Last week, we presented the 2025 forward P/E multiples of CROBEX10 constituents, and this week, we shift focus to Slovenian blue chips. While we anticipate a slight contraction in P/E multiples, 6 out of 9 index constituents are expected to post lower net income. However, we still view the index as modestly undervalued and undeniably cheap.
The forward valuation multiples presented here are based on an estimated 2025 net income attributable to majority shareholders, as forecasted by InterCapital Research or the companies themselves. At the same time, current share prices are used for calculations. As prices will inevitably fluctuate throughout 2025, we will update these multiples accordingly in our Daily Trading Multiples.
For Slovenia’s SBITOP index, we project a slight improvement in the forward P/E ratio, decreasing from 9.8x to 9.7x by the end of 2025. Despite expected earnings decline in two-thirds of the constituents, the strong performance of heavyweight names, particularly Krka and Petrol, is anticipated to anchor the index and keep valuations stable.
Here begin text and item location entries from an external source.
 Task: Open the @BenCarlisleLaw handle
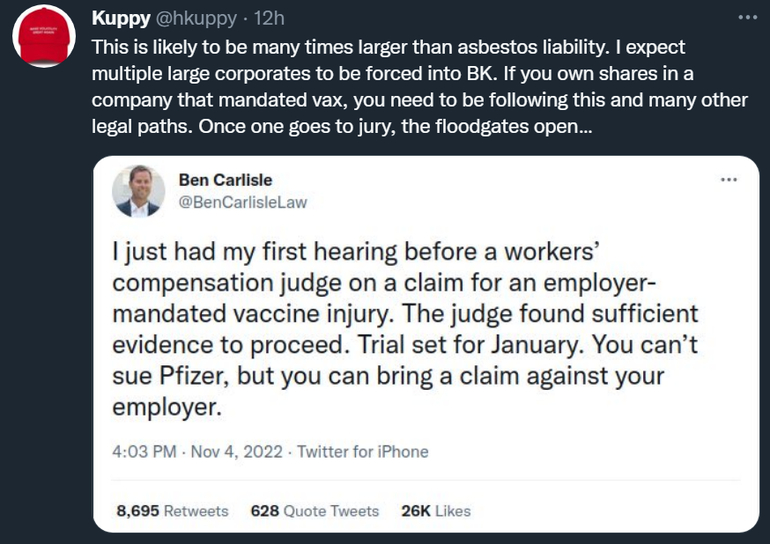242,201
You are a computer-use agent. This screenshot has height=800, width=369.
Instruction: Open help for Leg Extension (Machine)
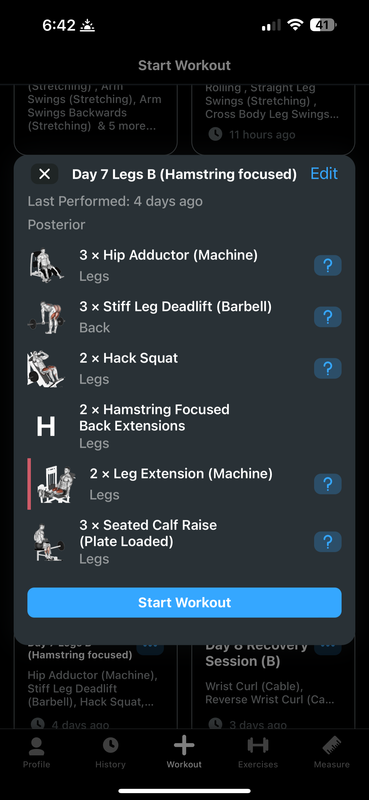pos(328,484)
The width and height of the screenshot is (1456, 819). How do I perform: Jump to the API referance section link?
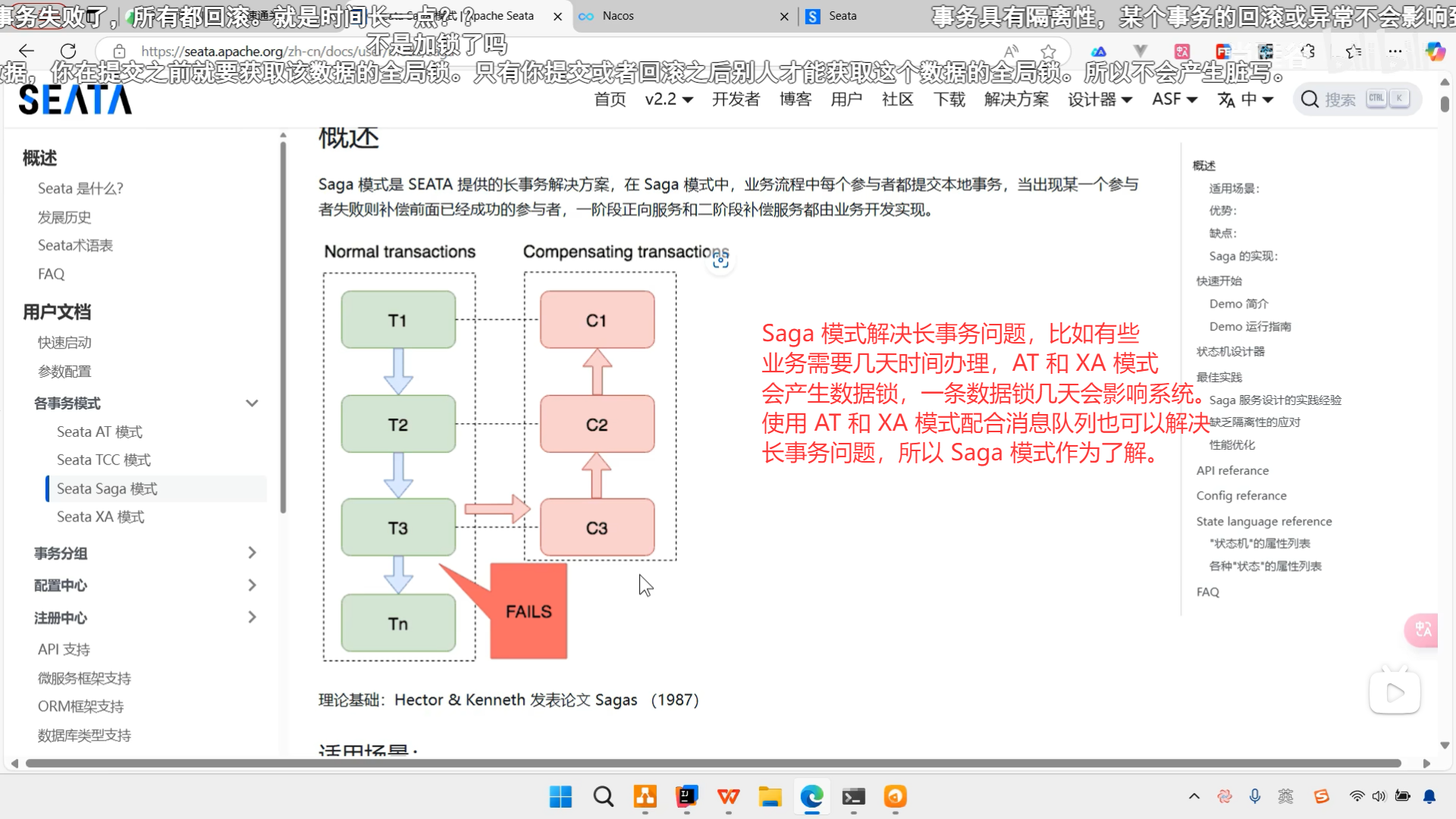pyautogui.click(x=1232, y=470)
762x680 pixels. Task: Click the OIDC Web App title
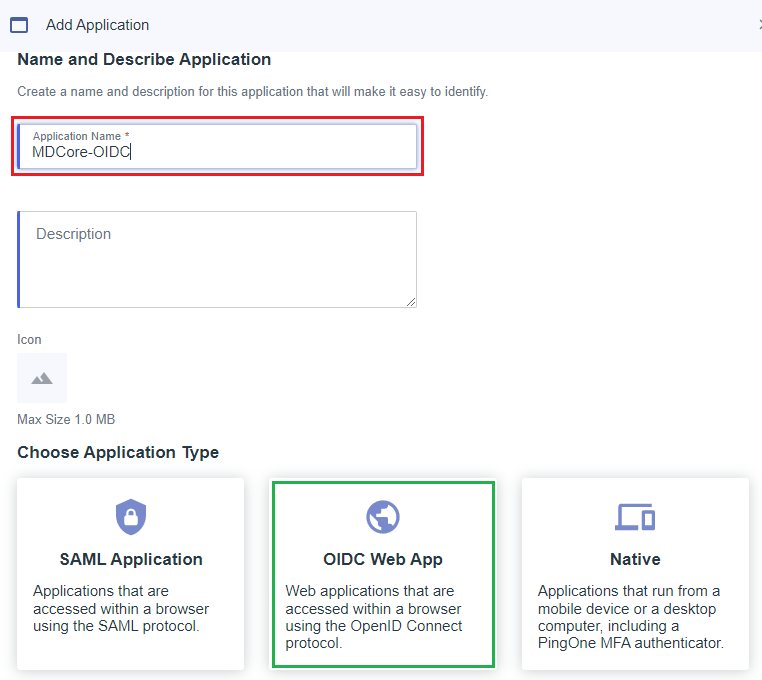[383, 559]

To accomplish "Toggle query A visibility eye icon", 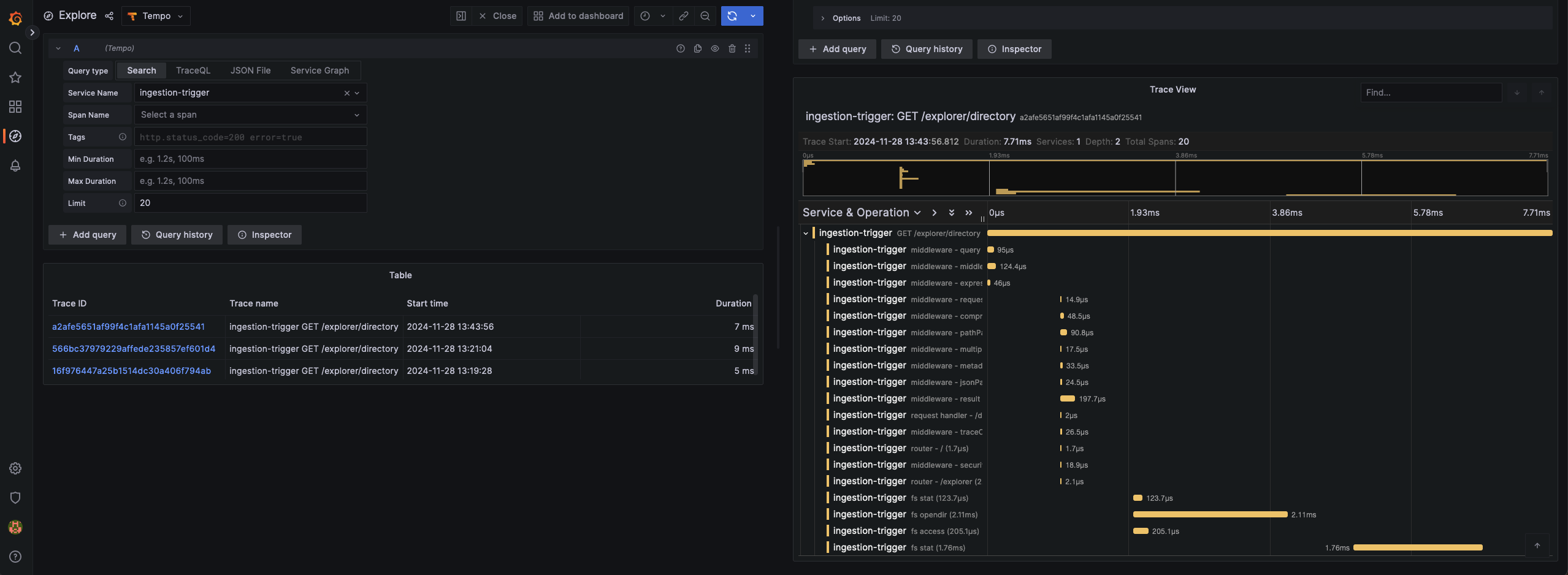I will tap(714, 48).
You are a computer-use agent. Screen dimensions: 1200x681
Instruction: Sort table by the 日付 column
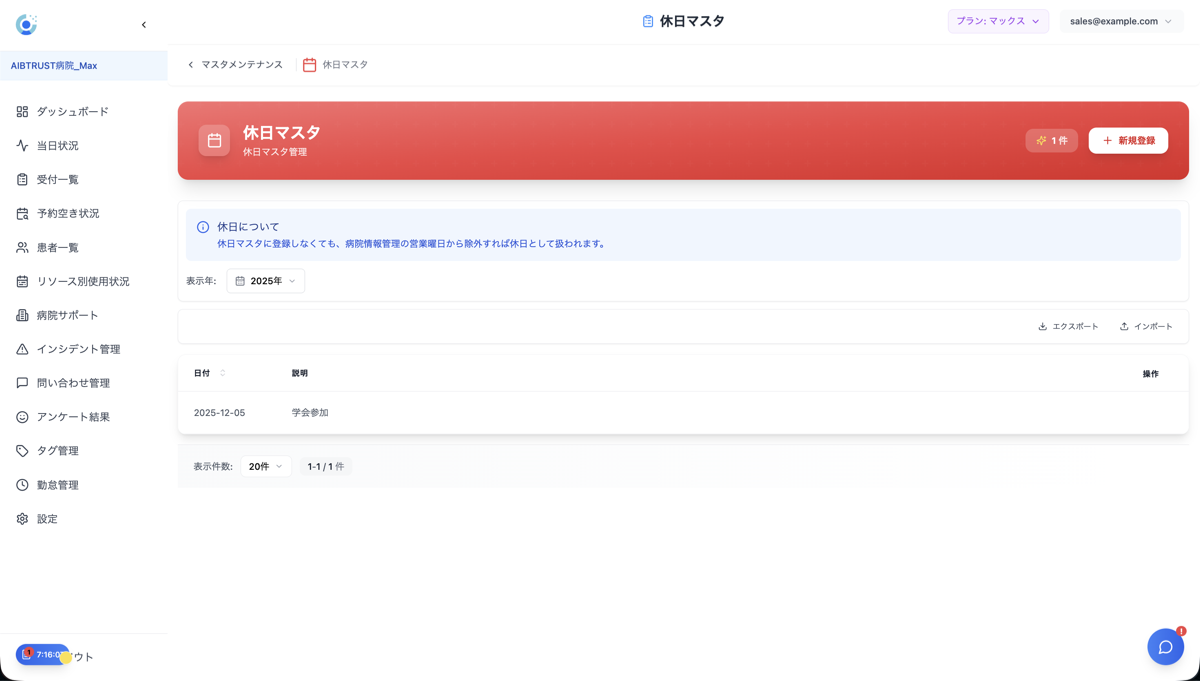click(x=205, y=372)
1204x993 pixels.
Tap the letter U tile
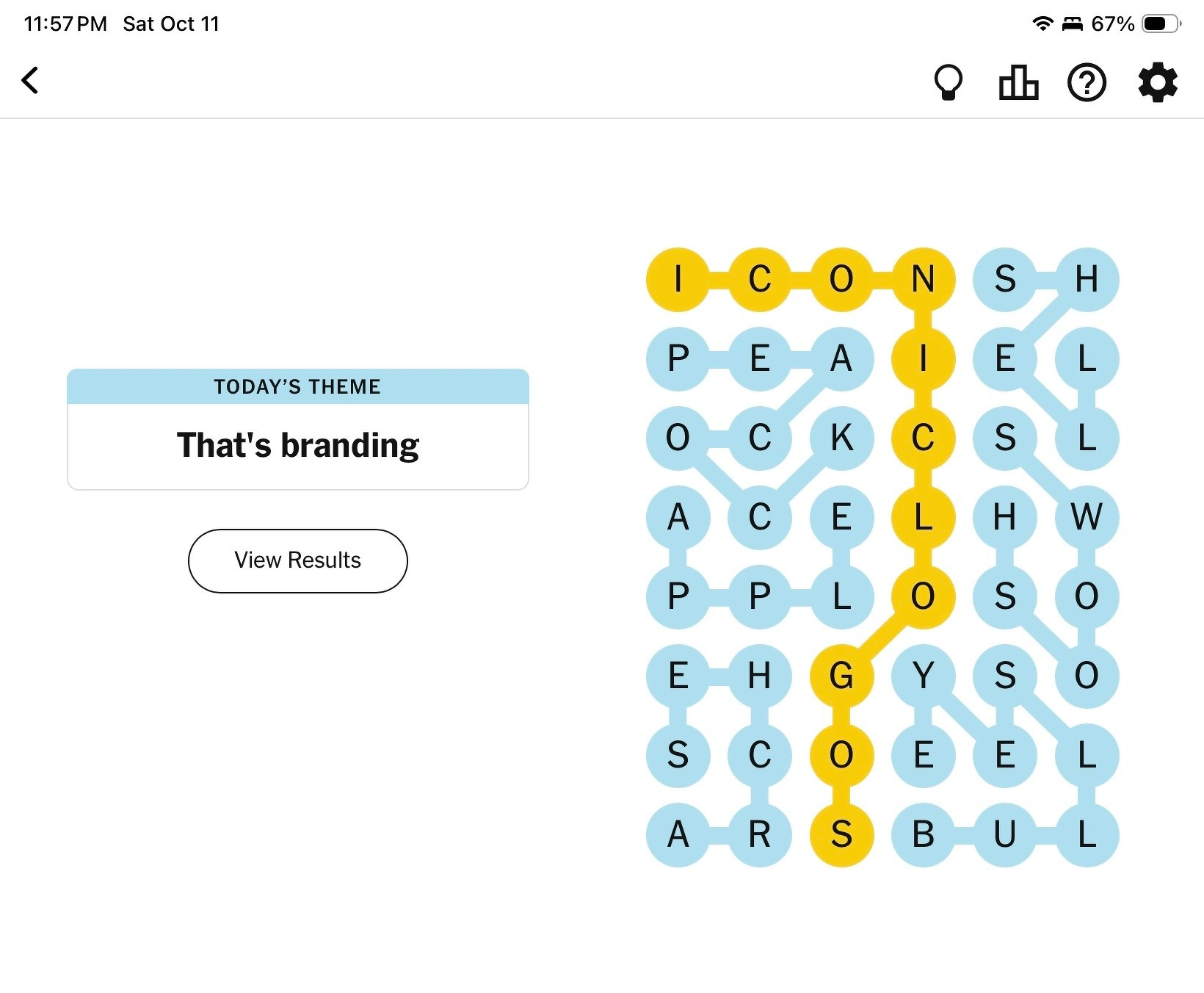pyautogui.click(x=1004, y=834)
Current and forward 2025 P/E multiples of SBITOP constituents
Source: Companies’ data, InterCapital Research
Starting with the largest index constituent by weight, we expect Krka to post a mid-single-digit increase in net income, reaching approximately EUR 376m, slightly above the Company’s own forecast of EUR 365m. Revenue growth is projected to 5.7%, with profitability supported by effective supply chain management, optimized production, and cost controls. While G&A and S&D expenses are expected to increase, their growth should lag behind revenue, boosting operating and net margins. The CAPEX for 2025 is set at EUR 150m, up 28% YoY, focused on expanding API production and modernizing facilities.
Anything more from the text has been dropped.